┌─ Listed records

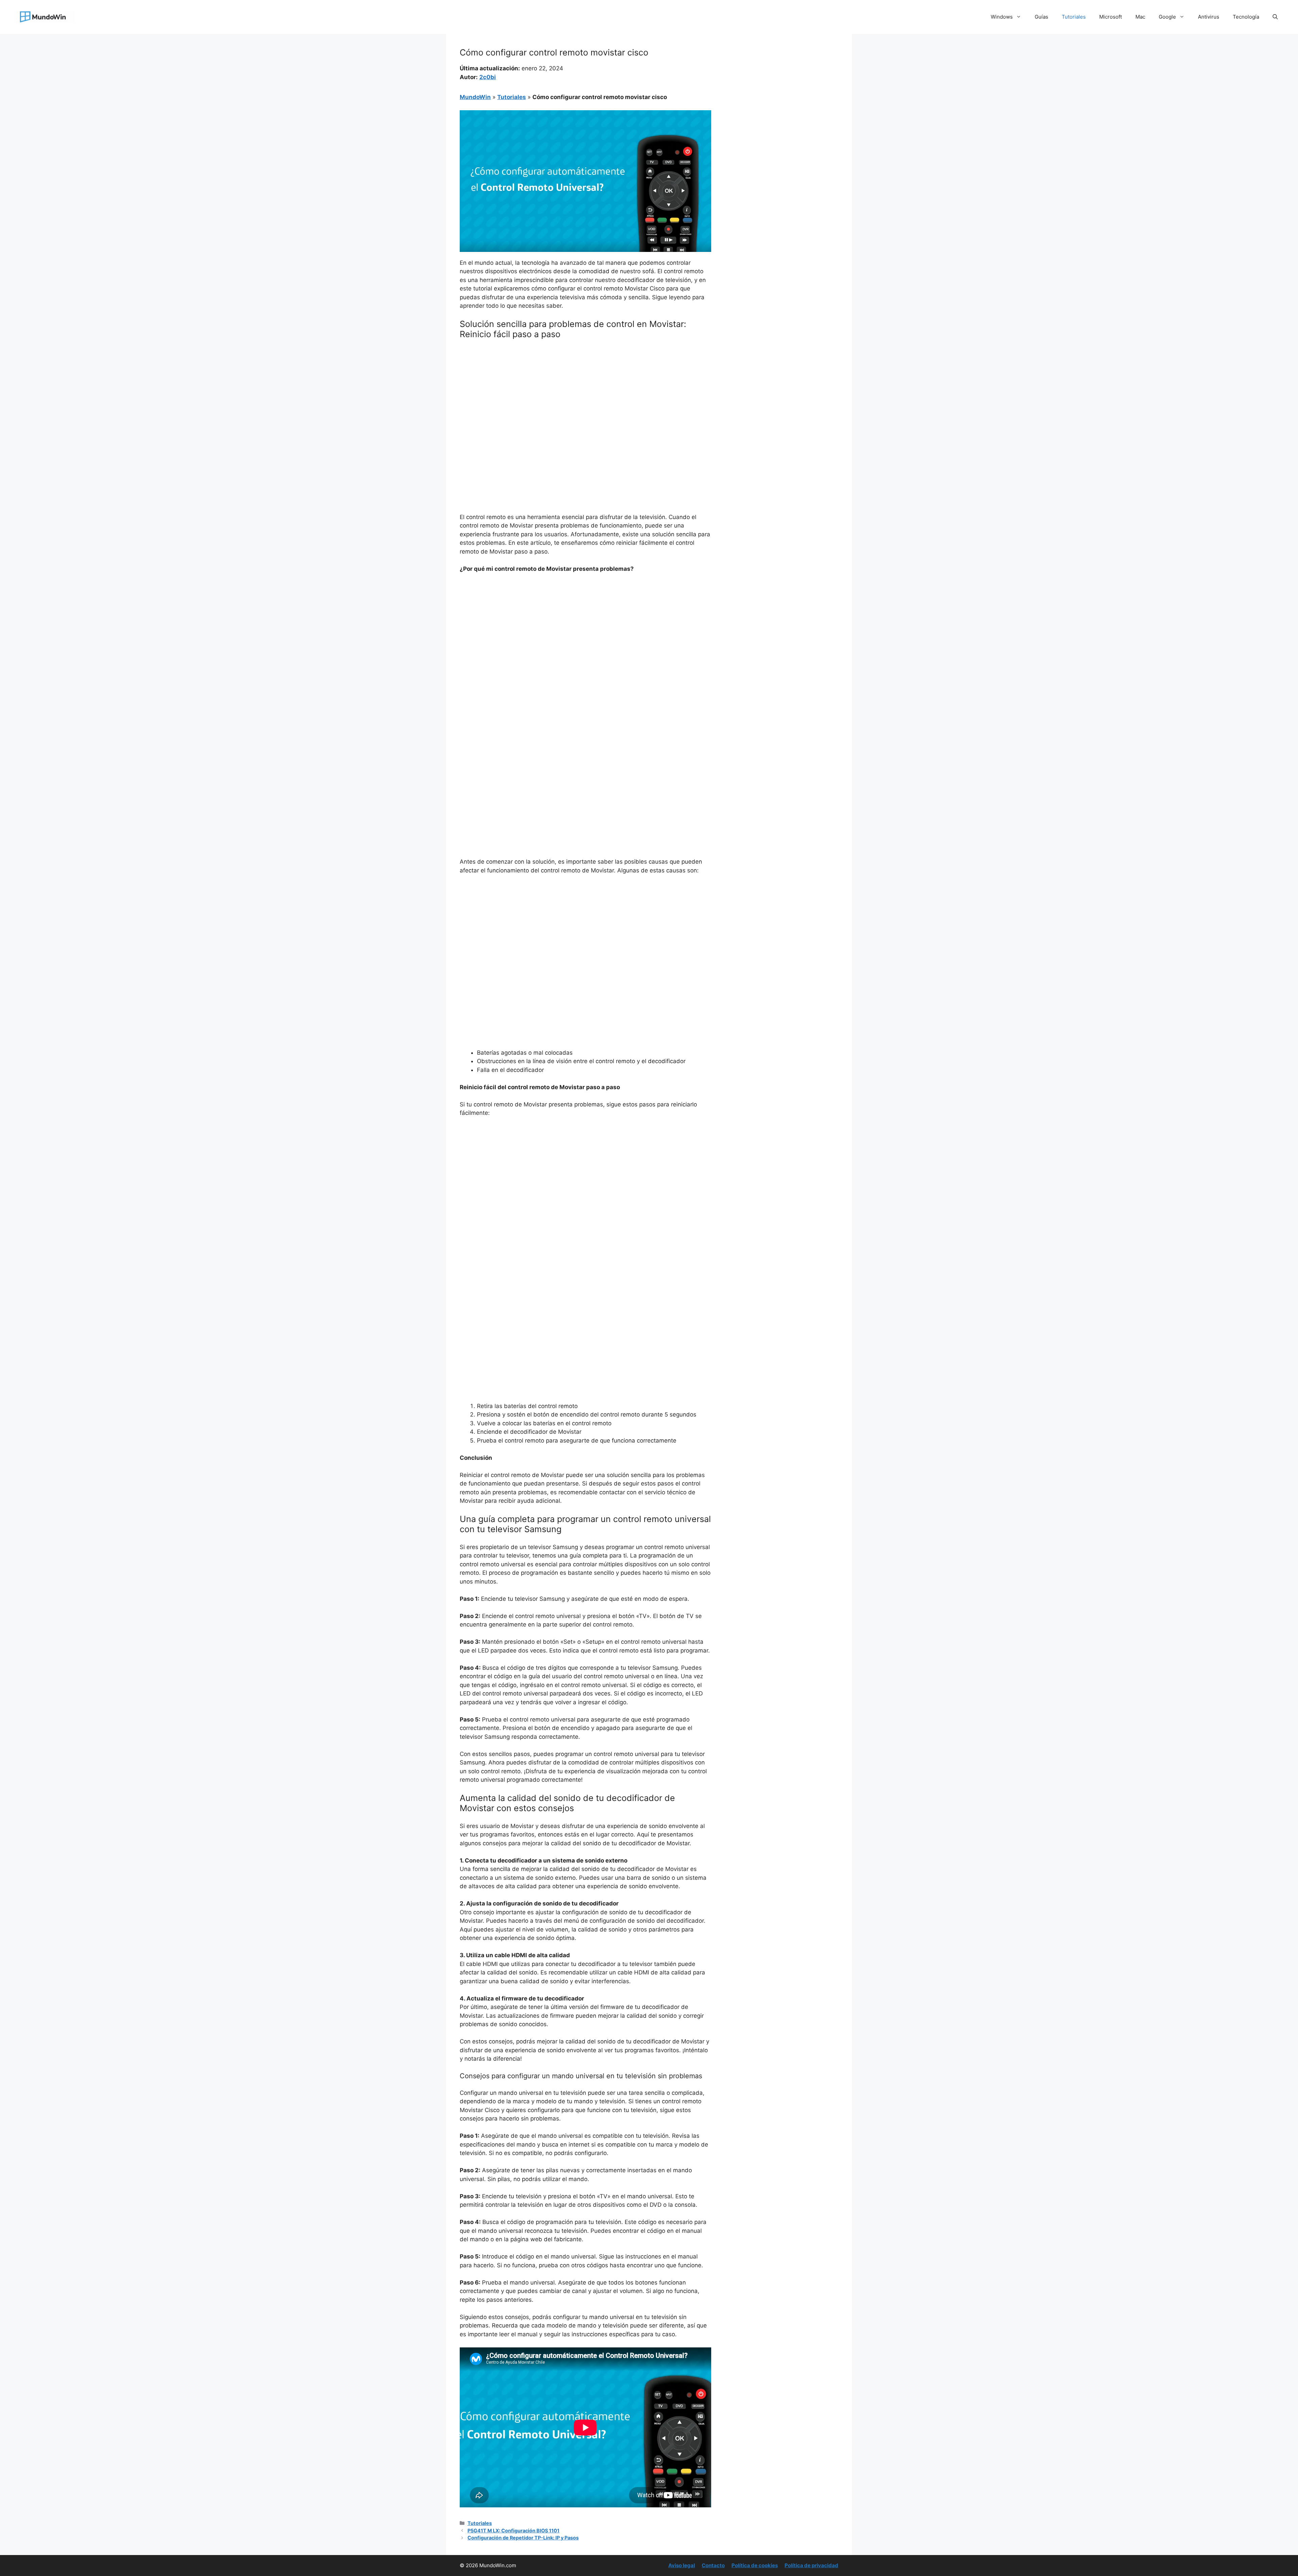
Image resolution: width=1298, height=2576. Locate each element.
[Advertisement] (585, 395)
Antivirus (1208, 17)
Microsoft (1110, 17)
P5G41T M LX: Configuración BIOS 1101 (513, 2530)
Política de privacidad (811, 2565)
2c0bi (487, 77)
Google (1167, 17)
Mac (1140, 17)
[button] (1275, 17)
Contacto (713, 2565)
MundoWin (475, 97)
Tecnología (1246, 17)
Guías (1041, 17)
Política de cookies (754, 2565)
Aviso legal (681, 2565)
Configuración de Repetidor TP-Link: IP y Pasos (523, 2537)
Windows (1002, 17)
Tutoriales (1074, 17)
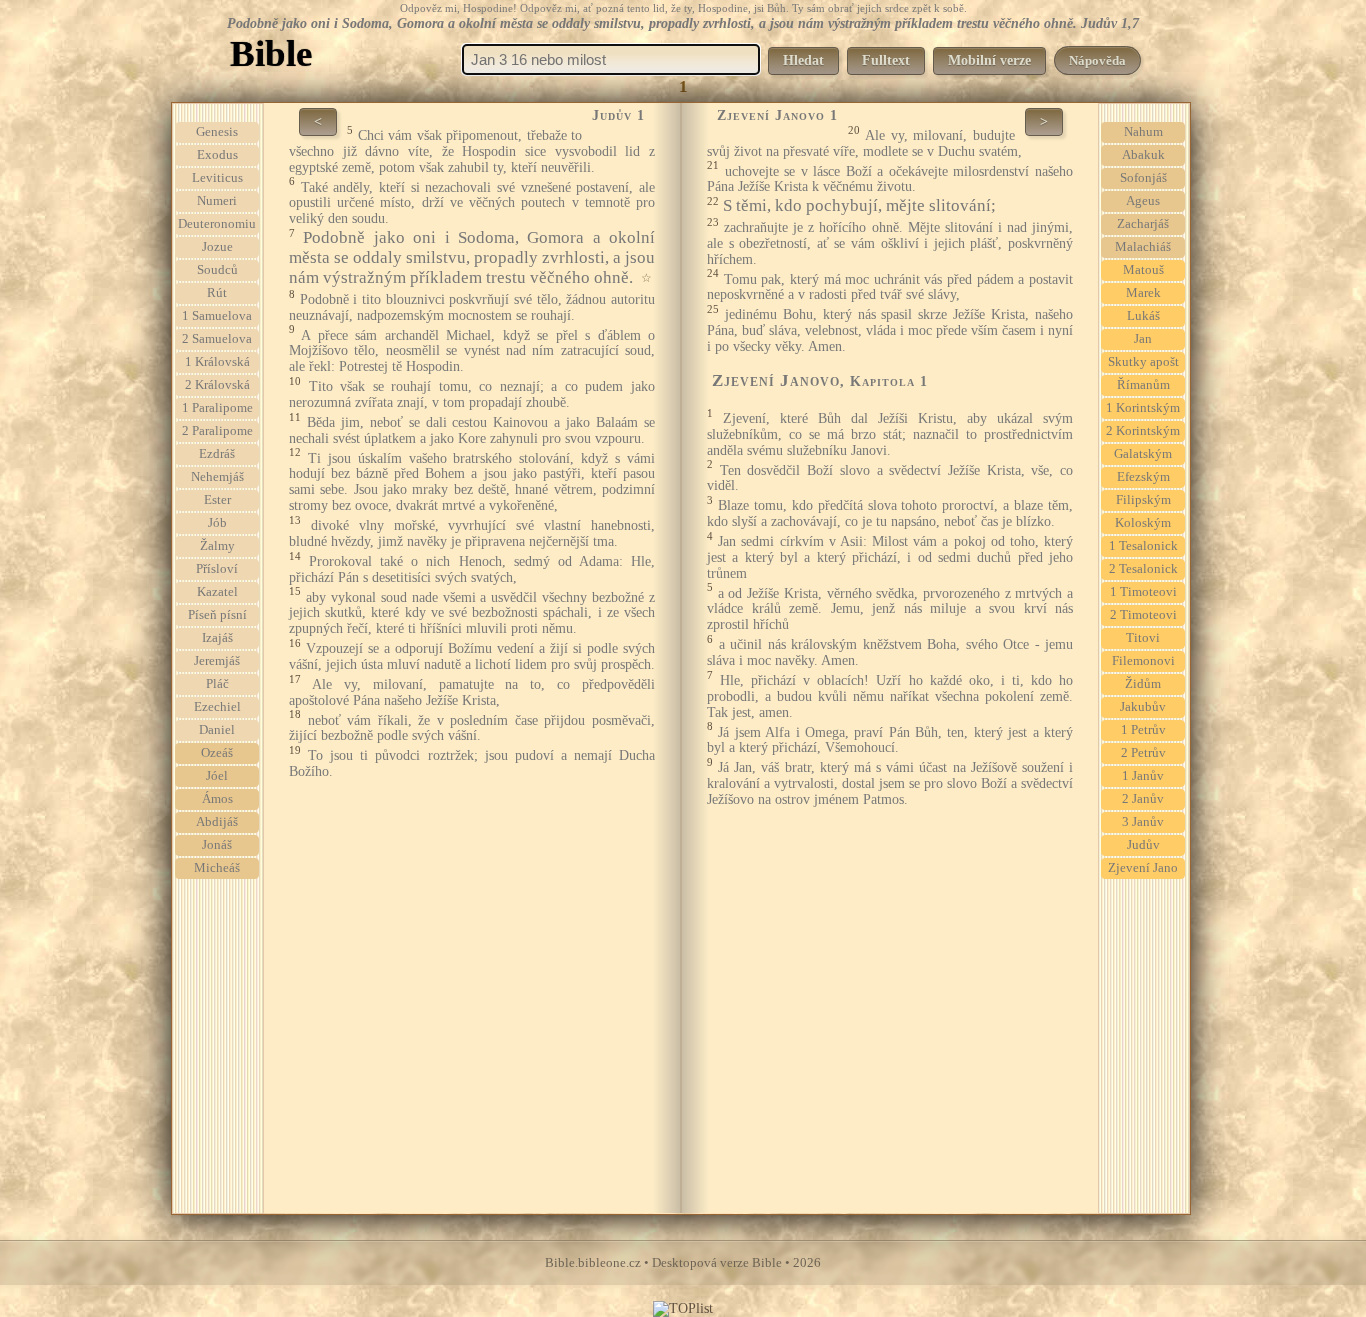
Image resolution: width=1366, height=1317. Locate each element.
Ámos (217, 799)
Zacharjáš (1143, 224)
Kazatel (217, 592)
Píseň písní (217, 615)
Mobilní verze (989, 60)
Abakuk (1143, 155)
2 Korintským (1143, 431)
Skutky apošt (1143, 362)
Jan (1143, 339)
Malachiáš (1143, 247)
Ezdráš (217, 454)
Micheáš (217, 868)
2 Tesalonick (1143, 569)
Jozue (217, 247)
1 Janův (1143, 776)
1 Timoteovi (1143, 592)
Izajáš (217, 638)
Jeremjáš (217, 661)
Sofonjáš (1143, 178)
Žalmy (217, 546)
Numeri (217, 201)
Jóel (217, 776)
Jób (217, 523)
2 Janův (1143, 799)
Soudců (217, 270)
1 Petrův (1143, 730)
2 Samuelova (217, 339)
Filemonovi (1143, 661)
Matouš (1143, 270)
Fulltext (886, 60)
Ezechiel (217, 707)
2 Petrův (1143, 753)
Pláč (217, 684)
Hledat (803, 60)
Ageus (1143, 201)
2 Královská (217, 385)
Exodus (217, 155)
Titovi (1143, 638)
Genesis (217, 132)
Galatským (1143, 454)
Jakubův (1143, 707)
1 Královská (217, 362)
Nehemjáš (217, 477)
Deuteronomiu (217, 224)
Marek (1143, 293)
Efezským (1143, 477)
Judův (1143, 845)
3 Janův (1143, 822)
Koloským (1143, 523)
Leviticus (217, 178)
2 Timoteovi (1143, 615)
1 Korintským (1143, 408)
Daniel (217, 730)
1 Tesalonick (1143, 546)
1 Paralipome (217, 408)
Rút (217, 293)
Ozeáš (217, 753)
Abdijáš (217, 822)
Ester (217, 500)
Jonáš (217, 845)
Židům (1143, 684)
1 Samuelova (217, 316)
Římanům (1143, 385)
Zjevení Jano (1143, 868)
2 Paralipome (217, 431)
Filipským (1143, 500)
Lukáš (1143, 316)
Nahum (1143, 132)
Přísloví (217, 569)
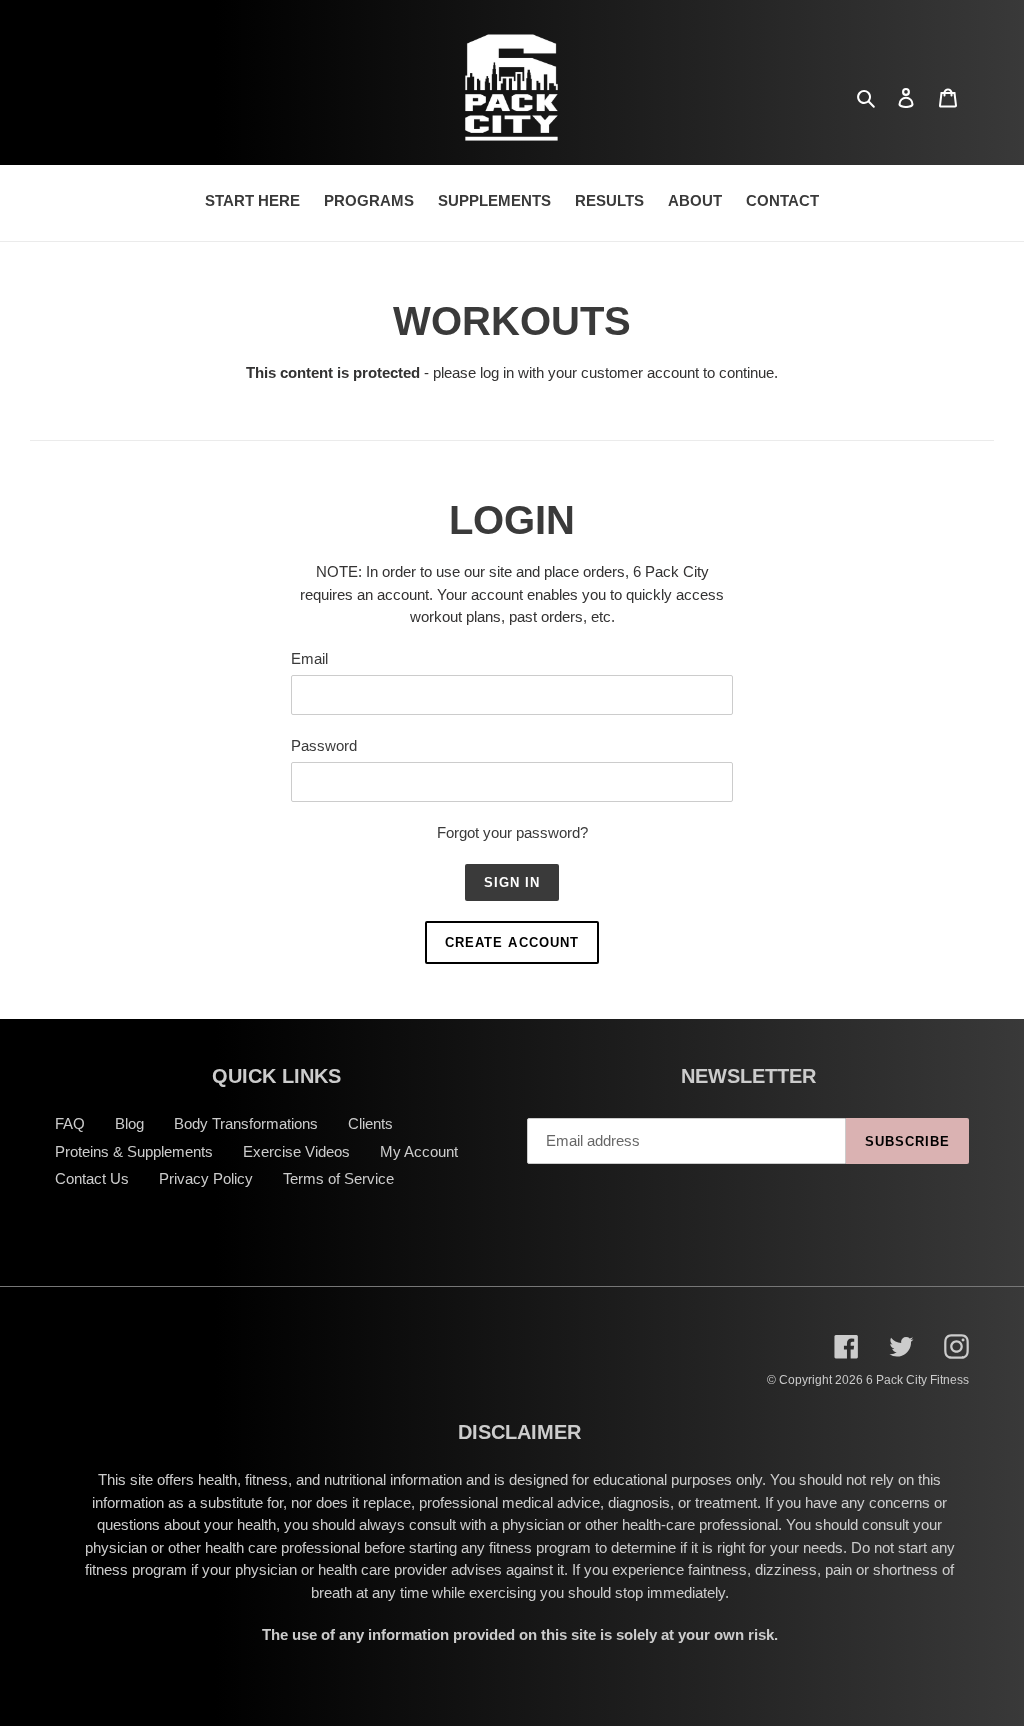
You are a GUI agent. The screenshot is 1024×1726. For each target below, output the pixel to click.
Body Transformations (246, 1123)
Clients (370, 1123)
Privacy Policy (206, 1178)
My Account (419, 1151)
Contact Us (92, 1178)
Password (324, 745)
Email (309, 658)
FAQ (70, 1123)
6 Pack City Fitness (917, 1380)
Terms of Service (338, 1178)
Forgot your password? (512, 832)
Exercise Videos (296, 1151)
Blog (129, 1123)
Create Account (512, 942)
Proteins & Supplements (134, 1151)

└─

**Task statement:**
Could you please repeat the entries above exactly, with every picture left out?

**Problem solution:**
Image resolution: width=1298, height=2576. Locate each element.
[Advertisement] (585, 395)
Antivirus (1208, 17)
Microsoft (1110, 17)
P5G41T M LX: Configuración BIOS 1101 (513, 2530)
Política de privacidad (811, 2565)
2c0bi (487, 77)
Google (1167, 17)
Mac (1140, 17)
[button] (1275, 17)
Contacto (713, 2565)
MundoWin (475, 97)
Tecnología (1246, 17)
Guías (1041, 17)
Política de cookies (754, 2565)
Aviso legal (681, 2565)
Configuración de Repetidor TP-Link: IP y Pasos (523, 2537)
Windows (1002, 17)
Tutoriales (1074, 17)
Image resolution: width=1366, height=1317. Locate each element.
Ámos (217, 799)
Zacharjáš (1143, 224)
Kazatel (217, 592)
Píseň písní (217, 615)
Mobilní verze (989, 60)
Abakuk (1143, 155)
2 Korintským (1143, 431)
Skutky apošt (1143, 362)
Jan (1143, 339)
Malachiáš (1143, 247)
Ezdráš (217, 454)
Micheáš (217, 868)
2 Tesalonick (1143, 569)
Jozue (217, 247)
1 Janův (1143, 776)
1 Timoteovi (1143, 592)
Izajáš (217, 638)
Jeremjáš (217, 661)
Sofonjáš (1143, 178)
Žalmy (217, 546)
Numeri (217, 201)
Jóel (217, 776)
Jób (217, 523)
2 Janův (1143, 799)
Soudců (217, 270)
1 Petrův (1143, 730)
2 Samuelova (217, 339)
Filemonovi (1143, 661)
Matouš (1143, 270)
Fulltext (886, 60)
Ezechiel (217, 707)
2 Petrův (1143, 753)
Pláč (217, 684)
Hledat (803, 60)
Ageus (1143, 201)
2 Královská (217, 385)
Exodus (217, 155)
Titovi (1143, 638)
Genesis (217, 132)
Galatským (1143, 454)
Jakubův (1143, 707)
1 Královská (217, 362)
Nehemjáš (217, 477)
Deuteronomiu (217, 224)
Marek (1143, 293)
Efezským (1143, 477)
Judův (1143, 845)
3 Janův (1143, 822)
Koloským (1143, 523)
Leviticus (217, 178)
2 Timoteovi (1143, 615)
1 Korintským (1143, 408)
Daniel (217, 730)
1 Tesalonick (1143, 546)
1 Paralipome (217, 408)
Rút (217, 293)
Ozeáš (217, 753)
Abdijáš (217, 822)
Ester (217, 500)
Jonáš (217, 845)
Židům (1143, 684)
1 Samuelova (217, 316)
Římanům (1143, 385)
Zjevení Jano (1143, 868)
2 Paralipome (217, 431)
Filipským (1143, 500)
Lukáš (1143, 316)
Nahum (1143, 132)
Přísloví (217, 569)
You are a GUI agent. The screenshot is 1024×1726. For each target below, output the pixel to click.
Body Transformations (246, 1123)
Clients (370, 1123)
Privacy Policy (206, 1178)
My Account (419, 1151)
Contact Us (92, 1178)
Password (324, 745)
Email (309, 658)
FAQ (70, 1123)
6 Pack City Fitness (917, 1380)
Terms of Service (338, 1178)
Forgot your password? (512, 832)
Exercise Videos (296, 1151)
Blog (129, 1123)
Create Account (512, 942)
Proteins & Supplements (134, 1151)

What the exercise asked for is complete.